** Opening Input records block **
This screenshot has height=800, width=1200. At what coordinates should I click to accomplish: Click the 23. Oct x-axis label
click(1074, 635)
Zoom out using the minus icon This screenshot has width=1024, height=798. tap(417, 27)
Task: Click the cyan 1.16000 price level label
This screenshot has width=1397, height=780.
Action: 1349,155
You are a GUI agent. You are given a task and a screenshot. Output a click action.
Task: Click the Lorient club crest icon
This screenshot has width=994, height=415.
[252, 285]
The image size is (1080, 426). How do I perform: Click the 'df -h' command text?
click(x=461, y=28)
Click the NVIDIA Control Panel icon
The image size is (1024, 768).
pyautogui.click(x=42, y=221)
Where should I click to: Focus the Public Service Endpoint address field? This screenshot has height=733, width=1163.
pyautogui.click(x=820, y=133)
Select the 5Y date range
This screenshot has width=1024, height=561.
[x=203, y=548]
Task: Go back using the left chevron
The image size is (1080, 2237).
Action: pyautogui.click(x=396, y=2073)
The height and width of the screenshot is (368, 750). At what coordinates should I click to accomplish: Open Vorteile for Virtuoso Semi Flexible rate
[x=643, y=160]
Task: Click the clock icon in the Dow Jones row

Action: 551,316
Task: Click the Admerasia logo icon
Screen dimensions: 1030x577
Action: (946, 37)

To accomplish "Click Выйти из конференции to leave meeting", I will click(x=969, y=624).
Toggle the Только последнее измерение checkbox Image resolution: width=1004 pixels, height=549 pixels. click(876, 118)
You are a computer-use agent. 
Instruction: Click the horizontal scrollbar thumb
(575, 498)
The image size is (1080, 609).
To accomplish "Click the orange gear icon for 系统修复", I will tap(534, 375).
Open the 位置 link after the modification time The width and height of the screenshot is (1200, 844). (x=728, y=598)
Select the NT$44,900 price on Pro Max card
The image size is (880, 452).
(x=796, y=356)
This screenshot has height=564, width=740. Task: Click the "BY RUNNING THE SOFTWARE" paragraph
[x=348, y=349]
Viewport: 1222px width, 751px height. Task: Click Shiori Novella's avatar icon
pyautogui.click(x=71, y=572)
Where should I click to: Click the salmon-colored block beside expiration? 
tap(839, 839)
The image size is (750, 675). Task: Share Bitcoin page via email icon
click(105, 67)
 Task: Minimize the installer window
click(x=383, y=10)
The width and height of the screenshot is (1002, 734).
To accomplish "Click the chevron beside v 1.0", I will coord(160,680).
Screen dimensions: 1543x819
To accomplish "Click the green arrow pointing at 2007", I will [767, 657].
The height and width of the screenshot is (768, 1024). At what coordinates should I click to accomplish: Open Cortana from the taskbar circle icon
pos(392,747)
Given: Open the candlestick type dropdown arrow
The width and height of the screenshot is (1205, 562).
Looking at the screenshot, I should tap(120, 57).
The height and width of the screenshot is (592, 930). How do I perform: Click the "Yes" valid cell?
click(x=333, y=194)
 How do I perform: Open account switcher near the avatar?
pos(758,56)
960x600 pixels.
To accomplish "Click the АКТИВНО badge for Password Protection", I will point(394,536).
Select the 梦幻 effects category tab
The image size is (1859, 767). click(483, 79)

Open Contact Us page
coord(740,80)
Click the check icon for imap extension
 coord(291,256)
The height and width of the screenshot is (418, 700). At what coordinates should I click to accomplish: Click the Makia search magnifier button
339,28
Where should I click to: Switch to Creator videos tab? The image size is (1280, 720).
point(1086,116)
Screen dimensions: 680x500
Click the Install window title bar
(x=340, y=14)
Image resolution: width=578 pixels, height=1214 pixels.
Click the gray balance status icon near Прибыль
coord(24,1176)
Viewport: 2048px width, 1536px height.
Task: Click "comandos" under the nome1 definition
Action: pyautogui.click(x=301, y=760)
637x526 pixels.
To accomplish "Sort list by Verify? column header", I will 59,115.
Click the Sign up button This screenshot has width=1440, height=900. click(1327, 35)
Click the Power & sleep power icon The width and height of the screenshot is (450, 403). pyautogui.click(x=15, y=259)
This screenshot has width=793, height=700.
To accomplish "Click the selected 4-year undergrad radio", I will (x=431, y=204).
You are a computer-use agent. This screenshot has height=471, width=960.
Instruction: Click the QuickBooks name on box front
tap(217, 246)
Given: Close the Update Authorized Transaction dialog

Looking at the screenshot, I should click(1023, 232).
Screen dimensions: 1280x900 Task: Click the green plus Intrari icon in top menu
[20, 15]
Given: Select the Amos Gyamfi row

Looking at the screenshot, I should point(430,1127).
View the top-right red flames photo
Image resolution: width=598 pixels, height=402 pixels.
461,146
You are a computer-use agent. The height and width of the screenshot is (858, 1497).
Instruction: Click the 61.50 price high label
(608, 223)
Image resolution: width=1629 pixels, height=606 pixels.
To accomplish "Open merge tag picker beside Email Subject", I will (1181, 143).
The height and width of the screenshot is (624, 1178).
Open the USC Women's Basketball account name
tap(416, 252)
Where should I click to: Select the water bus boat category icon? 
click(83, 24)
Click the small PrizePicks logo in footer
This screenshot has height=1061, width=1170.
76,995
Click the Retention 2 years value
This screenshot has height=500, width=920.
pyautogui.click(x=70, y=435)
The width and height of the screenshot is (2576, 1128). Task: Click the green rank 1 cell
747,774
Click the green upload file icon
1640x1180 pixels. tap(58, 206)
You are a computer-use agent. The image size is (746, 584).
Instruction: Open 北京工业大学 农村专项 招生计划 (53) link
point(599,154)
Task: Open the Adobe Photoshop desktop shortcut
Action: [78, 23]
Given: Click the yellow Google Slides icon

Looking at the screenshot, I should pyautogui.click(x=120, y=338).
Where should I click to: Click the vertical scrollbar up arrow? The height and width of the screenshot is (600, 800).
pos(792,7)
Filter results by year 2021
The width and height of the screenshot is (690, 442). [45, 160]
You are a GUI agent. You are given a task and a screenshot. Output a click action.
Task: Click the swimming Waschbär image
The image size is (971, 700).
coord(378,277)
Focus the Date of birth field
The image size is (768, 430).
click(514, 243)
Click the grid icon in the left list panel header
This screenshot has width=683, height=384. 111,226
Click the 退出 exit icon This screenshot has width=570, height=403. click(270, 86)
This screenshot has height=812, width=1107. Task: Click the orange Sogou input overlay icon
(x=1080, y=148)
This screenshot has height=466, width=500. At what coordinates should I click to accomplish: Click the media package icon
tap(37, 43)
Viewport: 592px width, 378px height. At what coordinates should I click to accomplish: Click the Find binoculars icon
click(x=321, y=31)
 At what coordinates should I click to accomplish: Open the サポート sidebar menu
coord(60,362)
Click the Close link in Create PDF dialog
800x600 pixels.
** Closing Input records block **
Task goal
Go through the records above and copy each line exactly.

Answer section
This screenshot has height=800, width=1200. At what coordinates should I click to accomplish: Click the 23. Oct x-axis label
click(1074, 635)
Zoom out using the minus icon This screenshot has width=1024, height=798. tap(417, 27)
Task: Click the cyan 1.16000 price level label
This screenshot has width=1397, height=780.
Action: 1349,155
You are a GUI agent. You are given a task and a screenshot. Output a click action.
Task: Click the Lorient club crest icon
This screenshot has width=994, height=415.
[252, 285]
The image size is (1080, 426). How do I perform: Click the 'df -h' command text?
click(x=461, y=28)
Click the NVIDIA Control Panel icon
The image size is (1024, 768).
pyautogui.click(x=42, y=221)
Where should I click to: Focus the Public Service Endpoint address field? This screenshot has height=733, width=1163.
pyautogui.click(x=820, y=133)
Select the 5Y date range
This screenshot has width=1024, height=561.
[x=203, y=548]
Task: Go back using the left chevron
The image size is (1080, 2237).
Action: pyautogui.click(x=396, y=2073)
The height and width of the screenshot is (368, 750). At what coordinates should I click to accomplish: Open Vorteile for Virtuoso Semi Flexible rate
[x=643, y=160]
Task: Click the clock icon in the Dow Jones row

Action: 551,316
Task: Click the Admerasia logo icon
Screen dimensions: 1030x577
Action: (946, 37)

To accomplish "Click Выйти из конференции to leave meeting", I will click(x=969, y=624).
Toggle the Только последнее измерение checkbox Image resolution: width=1004 pixels, height=549 pixels. click(876, 118)
You are a computer-use agent. 
Instruction: Click the horizontal scrollbar thumb
(575, 498)
The image size is (1080, 609).
To accomplish "Click the orange gear icon for 系统修复", I will tap(534, 375).
Open the 位置 link after the modification time The width and height of the screenshot is (1200, 844). (x=728, y=598)
Select the NT$44,900 price on Pro Max card
The image size is (880, 452).
(x=796, y=356)
This screenshot has height=564, width=740. Task: Click the "BY RUNNING THE SOFTWARE" paragraph
[x=348, y=349]
Viewport: 1222px width, 751px height. Task: Click Shiori Novella's avatar icon
pyautogui.click(x=71, y=572)
Where should I click to: Click the salmon-colored block beside expiration? 
tap(839, 839)
The image size is (750, 675). Task: Share Bitcoin page via email icon
click(105, 67)
 Task: Minimize the installer window
click(x=383, y=10)
The width and height of the screenshot is (1002, 734).
To accomplish "Click the chevron beside v 1.0", I will coord(160,680).
Screen dimensions: 1543x819
To accomplish "Click the green arrow pointing at 2007", I will [767, 657].
The height and width of the screenshot is (768, 1024). At what coordinates should I click to accomplish: Open Cortana from the taskbar circle icon
pos(392,747)
Given: Open the candlestick type dropdown arrow
The width and height of the screenshot is (1205, 562).
Looking at the screenshot, I should tap(120, 57).
The height and width of the screenshot is (592, 930). How do I perform: Click the "Yes" valid cell?
click(x=333, y=194)
 How do I perform: Open account switcher near the avatar?
pos(758,56)
960x600 pixels.
To accomplish "Click the АКТИВНО badge for Password Protection", I will point(394,536).
Select the 梦幻 effects category tab
The image size is (1859, 767). click(483, 79)

Open Contact Us page
coord(740,80)
Click the check icon for imap extension
 coord(291,256)
The height and width of the screenshot is (418, 700). At what coordinates should I click to accomplish: Click the Makia search magnifier button
339,28
Where should I click to: Switch to Creator videos tab? The image size is (1280, 720).
point(1086,116)
Screen dimensions: 680x500
Click the Install window title bar
(x=340, y=14)
Image resolution: width=578 pixels, height=1214 pixels.
Click the gray balance status icon near Прибыль
coord(24,1176)
Viewport: 2048px width, 1536px height.
Task: Click "comandos" under the nome1 definition
Action: pyautogui.click(x=301, y=760)
637x526 pixels.
To accomplish "Sort list by Verify? column header", I will 59,115.
Click the Sign up button This screenshot has width=1440, height=900. click(1327, 35)
Click the Power & sleep power icon The width and height of the screenshot is (450, 403). pyautogui.click(x=15, y=259)
This screenshot has width=793, height=700.
To accomplish "Click the selected 4-year undergrad radio", I will (x=431, y=204).
You are a computer-use agent. This screenshot has height=471, width=960.
Instruction: Click the QuickBooks name on box front
tap(217, 246)
Given: Close the Update Authorized Transaction dialog

Looking at the screenshot, I should click(1023, 232).
Screen dimensions: 1280x900 Task: Click the green plus Intrari icon in top menu
[20, 15]
Given: Select the Amos Gyamfi row

Looking at the screenshot, I should point(430,1127).
View the top-right red flames photo
Image resolution: width=598 pixels, height=402 pixels.
461,146
You are a computer-use agent. The height and width of the screenshot is (858, 1497).
Instruction: Click the 61.50 price high label
(608, 223)
Image resolution: width=1629 pixels, height=606 pixels.
To accomplish "Open merge tag picker beside Email Subject", I will (1181, 143).
The height and width of the screenshot is (624, 1178).
Open the USC Women's Basketball account name
tap(416, 252)
Where should I click to: Select the water bus boat category icon? 
click(83, 24)
Click the small PrizePicks logo in footer
This screenshot has height=1061, width=1170.
76,995
Click the Retention 2 years value
This screenshot has height=500, width=920.
pyautogui.click(x=70, y=435)
The width and height of the screenshot is (2576, 1128). Task: Click the green rank 1 cell
747,774
Click the green upload file icon
1640x1180 pixels. tap(58, 206)
You are a computer-use agent. The image size is (746, 584).
Instruction: Open 北京工业大学 农村专项 招生计划 (53) link
point(599,154)
Task: Open the Adobe Photoshop desktop shortcut
Action: [78, 23]
Given: Click the yellow Google Slides icon

Looking at the screenshot, I should pyautogui.click(x=120, y=338).
Where should I click to: Click the vertical scrollbar up arrow? The height and width of the screenshot is (600, 800).
pos(792,7)
Filter results by year 2021
The width and height of the screenshot is (690, 442). [45, 160]
You are a GUI agent. You are given a task and a screenshot. Output a click action.
Task: Click the swimming Waschbär image
The image size is (971, 700).
coord(378,277)
Focus the Date of birth field
The image size is (768, 430).
click(514, 243)
Click the grid icon in the left list panel header
This screenshot has width=683, height=384. 111,226
Click the 退出 exit icon This screenshot has width=570, height=403. click(270, 86)
This screenshot has height=812, width=1107. Task: Click the orange Sogou input overlay icon
(x=1080, y=148)
This screenshot has height=466, width=500. At what coordinates should I click to accomplish: Click the media package icon
tap(37, 43)
Viewport: 592px width, 378px height. At what coordinates should I click to accomplish: Click the Find binoculars icon
click(x=321, y=31)
 At what coordinates should I click to accomplish: Open the サポート sidebar menu
coord(60,362)
Click the Close link in Create PDF dialog
800x600 pixels.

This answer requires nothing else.